[Start of section]

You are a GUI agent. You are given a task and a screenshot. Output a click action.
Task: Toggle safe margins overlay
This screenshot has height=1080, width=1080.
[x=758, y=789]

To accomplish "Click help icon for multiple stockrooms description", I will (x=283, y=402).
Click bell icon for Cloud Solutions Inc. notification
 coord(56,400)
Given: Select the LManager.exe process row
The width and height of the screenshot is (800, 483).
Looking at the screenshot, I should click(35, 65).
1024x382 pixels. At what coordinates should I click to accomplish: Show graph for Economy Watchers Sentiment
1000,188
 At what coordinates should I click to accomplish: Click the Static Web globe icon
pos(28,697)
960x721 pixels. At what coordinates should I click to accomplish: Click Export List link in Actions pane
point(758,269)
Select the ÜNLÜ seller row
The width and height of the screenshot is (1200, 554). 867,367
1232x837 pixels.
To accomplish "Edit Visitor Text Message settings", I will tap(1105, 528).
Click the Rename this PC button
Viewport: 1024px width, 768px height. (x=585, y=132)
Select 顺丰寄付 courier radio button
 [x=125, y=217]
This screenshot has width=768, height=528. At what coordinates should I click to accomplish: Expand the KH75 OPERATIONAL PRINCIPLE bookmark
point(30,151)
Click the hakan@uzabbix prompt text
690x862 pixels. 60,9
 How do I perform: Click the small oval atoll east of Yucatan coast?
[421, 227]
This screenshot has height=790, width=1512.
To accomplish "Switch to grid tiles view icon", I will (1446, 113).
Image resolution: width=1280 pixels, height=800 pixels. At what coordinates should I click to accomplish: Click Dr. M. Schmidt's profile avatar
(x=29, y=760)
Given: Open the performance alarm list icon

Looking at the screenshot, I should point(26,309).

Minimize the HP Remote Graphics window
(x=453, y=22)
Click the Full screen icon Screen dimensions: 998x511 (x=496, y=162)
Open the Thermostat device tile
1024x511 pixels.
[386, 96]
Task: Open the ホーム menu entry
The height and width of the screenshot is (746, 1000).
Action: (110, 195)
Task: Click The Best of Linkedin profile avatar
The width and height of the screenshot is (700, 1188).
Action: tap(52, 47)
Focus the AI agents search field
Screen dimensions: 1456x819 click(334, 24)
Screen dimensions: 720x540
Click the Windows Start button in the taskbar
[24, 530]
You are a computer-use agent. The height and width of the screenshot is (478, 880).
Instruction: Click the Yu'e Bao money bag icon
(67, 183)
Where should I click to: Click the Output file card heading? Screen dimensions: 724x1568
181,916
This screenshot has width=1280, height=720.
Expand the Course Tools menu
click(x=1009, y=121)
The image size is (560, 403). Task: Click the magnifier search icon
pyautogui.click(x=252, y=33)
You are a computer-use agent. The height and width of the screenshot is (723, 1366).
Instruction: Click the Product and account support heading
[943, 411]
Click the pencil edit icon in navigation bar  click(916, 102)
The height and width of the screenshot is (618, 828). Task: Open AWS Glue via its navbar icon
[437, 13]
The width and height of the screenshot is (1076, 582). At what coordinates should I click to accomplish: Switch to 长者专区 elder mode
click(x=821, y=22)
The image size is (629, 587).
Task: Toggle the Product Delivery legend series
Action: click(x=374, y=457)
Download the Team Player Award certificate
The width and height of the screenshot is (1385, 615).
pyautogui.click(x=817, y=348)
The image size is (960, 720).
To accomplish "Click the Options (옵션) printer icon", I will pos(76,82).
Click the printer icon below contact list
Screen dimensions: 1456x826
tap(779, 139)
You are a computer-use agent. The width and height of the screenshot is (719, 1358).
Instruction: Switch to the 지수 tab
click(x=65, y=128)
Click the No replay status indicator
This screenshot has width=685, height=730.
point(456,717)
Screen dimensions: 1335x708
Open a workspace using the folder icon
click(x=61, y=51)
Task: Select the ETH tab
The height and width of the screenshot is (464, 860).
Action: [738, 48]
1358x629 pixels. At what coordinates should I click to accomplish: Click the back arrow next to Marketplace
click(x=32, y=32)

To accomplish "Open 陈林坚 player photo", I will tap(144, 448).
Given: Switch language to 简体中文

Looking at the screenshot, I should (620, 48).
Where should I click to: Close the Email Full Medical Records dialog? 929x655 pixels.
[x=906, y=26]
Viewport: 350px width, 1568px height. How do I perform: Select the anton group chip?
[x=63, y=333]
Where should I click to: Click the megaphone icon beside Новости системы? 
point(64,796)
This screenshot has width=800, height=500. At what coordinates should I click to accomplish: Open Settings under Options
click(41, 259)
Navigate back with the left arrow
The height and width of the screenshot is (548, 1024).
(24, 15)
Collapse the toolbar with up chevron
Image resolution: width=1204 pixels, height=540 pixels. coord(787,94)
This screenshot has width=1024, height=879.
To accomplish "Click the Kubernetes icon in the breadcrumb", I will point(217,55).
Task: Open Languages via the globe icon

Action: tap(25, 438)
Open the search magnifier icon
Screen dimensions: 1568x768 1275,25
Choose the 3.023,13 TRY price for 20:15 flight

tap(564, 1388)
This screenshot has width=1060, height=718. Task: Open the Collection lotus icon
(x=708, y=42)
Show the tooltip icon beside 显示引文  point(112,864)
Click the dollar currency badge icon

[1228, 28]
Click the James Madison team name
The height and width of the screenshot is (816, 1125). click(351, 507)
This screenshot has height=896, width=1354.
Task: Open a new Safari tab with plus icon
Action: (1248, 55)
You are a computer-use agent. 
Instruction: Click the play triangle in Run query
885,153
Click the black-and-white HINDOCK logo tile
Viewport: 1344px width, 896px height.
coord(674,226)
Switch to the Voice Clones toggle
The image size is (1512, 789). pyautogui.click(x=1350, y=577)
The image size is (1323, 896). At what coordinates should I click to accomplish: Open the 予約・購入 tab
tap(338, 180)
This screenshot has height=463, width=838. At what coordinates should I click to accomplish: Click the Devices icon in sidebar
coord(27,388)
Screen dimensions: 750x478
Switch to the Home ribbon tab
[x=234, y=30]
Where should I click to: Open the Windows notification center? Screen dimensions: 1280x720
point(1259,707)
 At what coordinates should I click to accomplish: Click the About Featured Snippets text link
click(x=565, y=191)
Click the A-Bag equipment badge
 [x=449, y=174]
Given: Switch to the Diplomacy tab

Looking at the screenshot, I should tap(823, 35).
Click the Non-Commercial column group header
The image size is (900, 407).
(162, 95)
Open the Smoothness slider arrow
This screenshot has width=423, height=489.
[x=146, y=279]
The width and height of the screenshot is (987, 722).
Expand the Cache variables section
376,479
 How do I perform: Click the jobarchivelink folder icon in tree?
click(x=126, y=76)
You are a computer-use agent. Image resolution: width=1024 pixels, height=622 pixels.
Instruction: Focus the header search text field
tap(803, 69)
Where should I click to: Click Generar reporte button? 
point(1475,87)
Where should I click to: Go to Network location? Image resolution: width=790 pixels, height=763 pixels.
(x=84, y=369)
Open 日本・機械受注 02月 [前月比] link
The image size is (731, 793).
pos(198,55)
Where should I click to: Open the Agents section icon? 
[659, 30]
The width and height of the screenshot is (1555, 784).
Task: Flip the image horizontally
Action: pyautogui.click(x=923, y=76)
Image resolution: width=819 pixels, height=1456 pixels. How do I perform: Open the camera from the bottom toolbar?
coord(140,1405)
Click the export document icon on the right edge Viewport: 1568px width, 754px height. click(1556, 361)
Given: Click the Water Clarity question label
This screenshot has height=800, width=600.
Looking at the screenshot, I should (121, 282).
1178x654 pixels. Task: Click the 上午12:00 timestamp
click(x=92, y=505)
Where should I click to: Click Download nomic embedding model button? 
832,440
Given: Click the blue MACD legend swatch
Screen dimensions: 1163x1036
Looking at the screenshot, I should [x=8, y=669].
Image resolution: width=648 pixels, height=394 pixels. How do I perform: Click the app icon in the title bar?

[End of section]

• THE TASK:
Count every line of the listing that includes the word "printer", then give that count and no other words.

• ANSWER SPACE:
2